For an answer, he heard only dead silence, broken occasionally by the drip of water.
"Tommy, come on now. Don't play games," Quentin said, fighting back a sudden surge of fear. "This is no time for jokes. We have to get out of here and head home. It's getting late."
But still there was no answer. None at all.
Slowly, carefully, Quentin had begun to search the area. After ten minutes or so, he found the hole, almost killing himself in the process. Just off the path they had used to get to the passage, there was something that looked like a shadow. But when Quentin shone his light that way he found instead a shaft, some twenty feet deep, with Tommy lying still as death at the bottom with his feet in a murky pool of water.
"Tommy!" Quentin shouted again. "Are you all right? Can you hear me?" But Tommy Walker didn't answer and didn't move.
Terrified, Quentin raced out of the cave. In honor of their spelunking adventures, the two boys had managed to amass a fair collection of discarded rope. Gathering an armload of rope, Quentin dashed back up the mountain.
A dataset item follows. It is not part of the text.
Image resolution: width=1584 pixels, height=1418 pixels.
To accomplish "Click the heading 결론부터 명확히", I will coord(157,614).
Inside the cave, working feverishly, he managed to rappel himself down the side of the shaft. Once there, he was relieved to find that Tommy was still alive, still breathing.
"Tommy, wake up. You've gotta wake up so we can get out of here." But there was no response. Finally, desperate and not knowing what else to do, Quentin tied the rope around his unconscious brother's chest-fastening it under both his arms so it wouldn't slip off. Then he climbed back up to haul Tommy out.
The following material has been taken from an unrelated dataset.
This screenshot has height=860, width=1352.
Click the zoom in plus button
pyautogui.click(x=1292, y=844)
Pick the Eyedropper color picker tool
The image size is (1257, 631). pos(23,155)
It had worked, too. With almost superhuman effort and after a half-hour struggle, Quentin finally dragged Tommy's dead weight up out of the shaft. He heaved him out of the hole and rolled him onto the jagged floor of the cave like a landed fish, but by then Tommy Walker wasn't breathing anymore. He was dead.
"Goddamn it!" Quentin had screamed, gazing down at his brother's still and rapidly cooling form. "How dare you go and die on me! How dare you!"
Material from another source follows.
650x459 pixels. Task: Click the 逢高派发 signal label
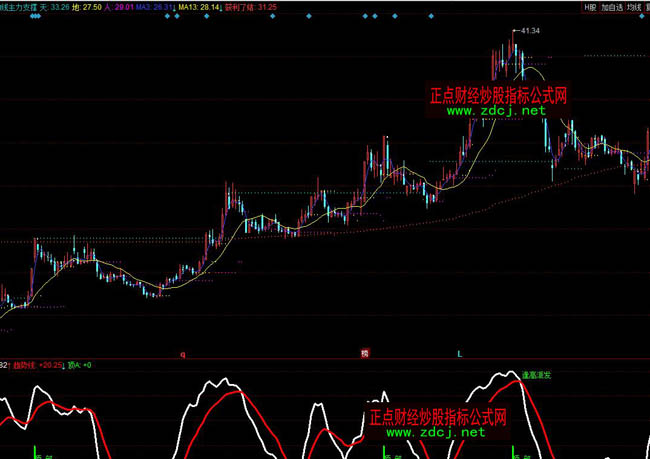537,376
He had started to go for help even then, but halfway to the car the second time, he changed his mind. What if, in the process of pulling Tommy up and out, Quentin had done something to him-what if he had broken something else, caused some other damage that hadn't happened in the fall? What if it was Quentin's fault that his brother was dead? And maybe it was anyway. After all, Quentin was the one who had driven them there in the first place. It was Quentin's car, Quentin's driver's license, and Quentin's gas.
And finally, because he didn't know what else to do; because he didn't know how to go about beginning to face the enormous consequences of what he had done, he climbed into the car and drove away. He went home. Later that night, when Janie asked where Tommy was, Quentin said he didn't know. He claimed he had no idea.
And a day later, Quentin Walker had reluctantly agreed, right along with everyone else, that for some unknown reason his brother Tommy must have run away.
From that day on, no amount of drinking ever held the awful memories quite at bay. In his sleep, Quentin Walker often dreamed about his brother lying limp and lifeless on the floor of the cave. And now, after all the intervening years, for the first time, Quentin Walker was headed back there.
He didn't know for sure if Tommy's body was still in the cave. It probably was, but by the time Mitch Johnson arrived on the scene, it wouldn't be there anymore. Quentin couldn't afford for Tommy to be found now. Back at the beginning, when it first happened, people might have believed it was an accident. If they found out about it now, who would believe that story, especially if it was coming from Quentin Walker, from somebody who was an ex-con?
Tommy Walker had been missing all these years, and his brother Quentin was determined that he stay that way-missing forever.